==== Reading passage ====

The POA states the agent “shall have no power to . . . cause assets to pass to my Agent.” POA at 5. If, as Plaintiffs plausibly allege, Lincoln improperly transferred benefits to Gary in his individual capacity, then Plaintiffs may succeed under their causes of action. See Loftis v. Eck, 341 S.E.2d 641, 642 (S.C. Ct. App. 1886) (holding an agent with power of attorney “may not make a substantially gratuitous conveyance of the property of the principal to himself unless the power to do so is expressly granted by the instrument itself.”).

Therefore, Plaintiffs' declaratory judgment claim states a claim that Plaintiffs were owed benefits; their breach of contract cause of action alleges breach and damages; their aiding and abetting claim alleges breach, damages, and knowing participation; their tortious interference claim alleges breach and that Lincoln's actions were unjustified; and their negligence claim alleges breach of duty and damages. The Court therefore declines to dismiss the action-or any cause of action-on this ground.

The Court need not address Plaintiffs' arguments that Lincoln improperly raises an affirmative defense. See Karsten v. Kaiser Found. Health Plan of Mid-Atl. States, Inc., 36 F.3d 8, 11 (4th Cir. 1994) (“If the first reason given is independently sufficient, then all those that follow are surplusage; thus, the strength of the first makes all the rest dicta.”).

B. Whether tortious interference with expectancy is a viable cause of action in South Carolina

Lincoln also posits that, to the extent Plaintiffs make such a claim, there is no viable cause of action for tortious interference with expectancy-in other words, for Lincoln's alleged interference with Plaintiffs' expected life insurance benefits-in South Carolina. Plaintiffs insist there is. They contend this cause of action allows “frustrated third-party beneficiaries of estate instruments” to “enforce the contract if the contracting parties intended to create a direct, rather than incidental or consequential, benefit to such third person.” Fabian v. Lindsay, 765 S.E.2d 132, 139 (S.C. 2014) (internal citation omitted).

Plaintiffs cite two cases in support of their position, one of which is a district court case merely predicting what a South Carolina court would do. Lincoln, however, points out that these cases rest on very different factual scenarios than the instant case.

==== Entries supplied ====

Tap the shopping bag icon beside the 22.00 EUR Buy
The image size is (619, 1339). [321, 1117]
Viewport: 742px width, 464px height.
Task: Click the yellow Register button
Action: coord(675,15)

====

Task description:
Say whether each statement agrees with the court excerpt, answering yes or no and quoting the deciding words: (a) The court declines to dismiss any cause of action on this ground. (b) The court addresses Plaintiffs' arguments that Lincoln improperly raises an affirmative defense. (c) Plaintiffs cite three cases in support of their position. The data here come from a different source than the text above.

Answer in full:
(a) Yes: "The Court therefore declines to dismiss the action-or any cause of action-on this ground."
(b) No: "The Court need not address Plaintiffs' arguments that Lincoln improperly raises an affirmative defense."
(c) No: "Plaintiffs cite two cases in support of their position"